Un texte traitant de la criminalisation des abus sexuels sur enfants en ligne devrait entrer dans les négociations en trilogue, malgré les inquiétudes de plusieurs États membres concernant le manque d’ambition dans la définition du consentement et la qualification du viol.
Les ministres de la Justice de l’UE sont parvenus vendredi à une position commune sur une directive de la Commission européenne visant à harmoniser la criminalisation des abus sexuels sur enfants en ligne, lors d’une réunion du Conseil Justice et Affaires intérieures à Bruxelles. Certains pays ont exprimé des inquiétudes quant à l’adéquation de la proposition à protéger les mineurs, en particulier ceux qui ont atteint l’âge de consentement.
Un groupe de sept pays – Belgique, Finlande, Irlande, Lettonie, Luxembourg, Slovénie et Suède – ont publié une déclaration soulignant leurs réserves. « Bien que les enfants qui ont atteint l’âge du consentement sexuel puissent consentir à des actes sexuels, ils sont particulièrement vulnérables et méritent une protection juridique complète », écrivent-ils.
Le groupe a souligné l’absence de dispositions dans le texte de compromis du Conseil, qui figuraient initialement dans la proposition de la Commission sur le contexte du consentement : « Quand le consentement peut être donné et quand il n’est pas possible pour un enfant de consentir, par exemple lorsque le l’enfant est inconscient, endormi ou dans un état de frayeur figée. »
Ils ont également regretté que l’absence de consentement ne puisse être réfutée uniquement par le silence de l’enfant, sa non-résistance verbale ou physique ou son comportement sexuel antérieur. Ils ont fait référence à une étude intitulée « Immobilité tonique pendant le viol », qui, selon eux, démontre que la majorité des victimes se figent sous le choc.
« Il doit être évident, dans une société moderne, que les actes sexuels doivent être volontaires pour être légaux », a déclaré Gunnar Strömmer, ministre suédois de la Justice.
D’autres pays, comme la Slovénie, l’Autriche et l’Espagne, ont également signalé leur abstention lors de la réunion, invoquant des préoccupations concernant soit la question du consentement, soit la mise en œuvre juridique de la directive.
Néanmoins, le texte a été approuvé par une majorité de pays, y compris certains signataires de la déclaration. La Belgique, le Luxembourg et la Finlande ont exprimé leur soutien à la directive dans un « esprit de compromis ». Ils espèrent que lors des négociations interinstitutionnelles, impliquant le Parlement européen et la Commission, le texte sera renforcé pour clarifier les définitions du viol et du consentement.
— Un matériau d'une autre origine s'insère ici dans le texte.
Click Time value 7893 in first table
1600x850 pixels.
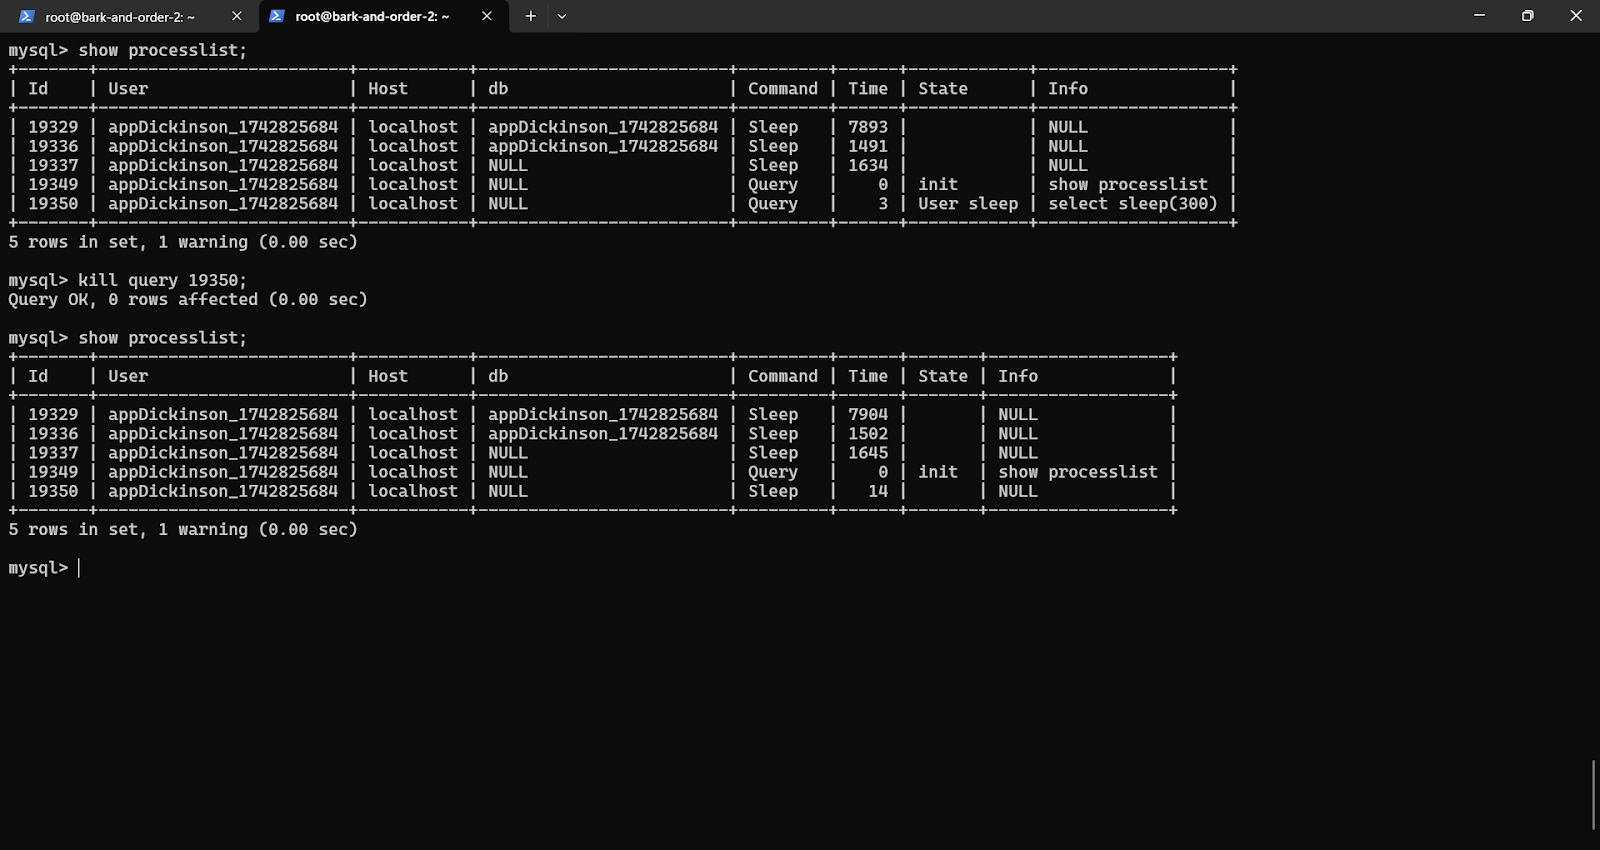(x=867, y=127)
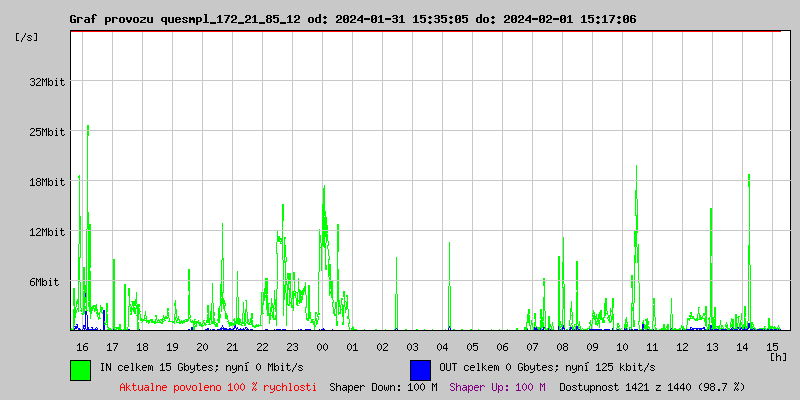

La Pologne assurera la prochaine présidence du Conseil de l’UE au premier semestre 2025 et dirigera donc les négociations en trilogue.
Lors du même Conseil Justice et Affaires intérieures, un autre dossier lié aux abus sexuels sur des enfants, concernant cette fois le partage d’images, n’a une nouvelle fois pas réussi à obtenir une majorité.
Le règlement, bloqué au Conseil depuis plus d’un an, a du mal à trouver le juste équilibre entre la protection de l’enfance et le droit à la vie privée des utilisateurs. La proposition oblige les plateformes en ligne à analyser toutes les communications cryptées pour identifier les images d’abus sexuels sur des enfants. La Pologne, opposée au projet actuel, sera chargée de proposer de nouvelles solutions au cours de sa présidence.